1. Field of the Invention
The present invention relates to ceramic composites or composite ceramic bodies which are particularly suitable as implants, such as artificial tooth roots, artificial bones, percutaneous devices, etc. The present invention also relates to a process for the production of said ceramic composites.
2. Description of Related Art
Currently, a wide variety of ceramic materials, such as calcium phosphate hydroxyapatite, alumina, and zirconia ceramic materials have been predominantly utilized as implant materials, especially for artificial tooth roots and bones.
These ceramic materials can be produced, by drying a ceramic slurry which is produced by a wet process. After drying, the dried ceramic slurry is pulverized to make a ceramic powder which ceramic powder is then molded to any desired shape. Molding is carried out by a conventional method, such as pressure molding and casting molding. The molded products are subsequently dried and calcined or sintered. Alternatively, the ceramic materials can be produced from powdered ceramics synthesized in a dry process. The powdered ceramics, without further treatment, are molded in a conventional manner to a predetermined shape, and calcined. The ceramic materials resulting from these processes generally have a dense structure.
On the other hand, ceramic materials with a porous structure are also produced. These porous ceramic material can be produced, by adding a foaming agent to a slurry of powdered ceramics and foaming the mixture, or by mixing powdered ceramics with a thermally decomposable organic substance. After molding of the mixture into a predetermined shape, the molded products are dried and calcined.
For use as implant materials, dense ceramics are suited because they have satisfactory strengths. However, due to less permeability to humor or body fluids such as blood and the like, the dense ceramics suffer from the problem that, when implanted in a patient's body, they do not adequately bond to the surrounding tissue of the implantation site. In other words, the dense ceramics do not provide enough of an inductive effect. This inductive effect, which refers to the formation of new osseous cells around the implant, is essential for attaining a good bond of the implant material to the surrounding tissue.
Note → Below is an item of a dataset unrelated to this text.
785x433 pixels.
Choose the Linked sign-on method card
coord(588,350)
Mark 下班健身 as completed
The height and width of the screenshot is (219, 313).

Insofar as the inductive effect is concerned, porous ceramics provide satisfactory results due to the passage of, humor, such as blood, through pores of the porous ceramics. As a result of this permeation of the humor, new osseous cells are easily produced in the area surrounding the implantation site, i.e., a good inductive effect is induced at the site. However, these ceramics do not have enough strength to be used as an implant material because of the porous structure thereof.
Therefore, an improved ceramic body which shows the advantageous properties of both dense and porous ceramics, namely, high strength and a good inductive effect, respectively, has been sought in this field.
Heretofore, to obtain a ceramic body having the advantageous properties associated with both dense and porous ceramics, various attempts, including the combined use of dense ceramics and porous ceramics, have been made. A typical method for producing a combined ceramic utilizes a bonding between the dense ceramic and the porous ceramic. This bonding has been attained by using different methods. For example these methods includes use of an adhesive, formation of an interlayer between the two ceramic bodies, and coating of a ceramic material or body with another ceramic material.
The ceramic composites produced according to said bonding methods have disadvantages that must to be solved. Since the presence of an adhesive layer or interlayer which has different properties from the ceramics used is essential to the first two methods, the resulting ceramic composites tend to have reduced safety to the human body and a reduced inductive effect. Further, the coating method has a drawback that the resultant coating of the ceramic material on the ceramic body is thin and therefore uses of the ceramics composites are severly restricted to. Furthermore, all of said bonding methods have drawbacks that the bonding strength obtained is not sufficiently high, and the bonding site therefore exhibits a reduced strength.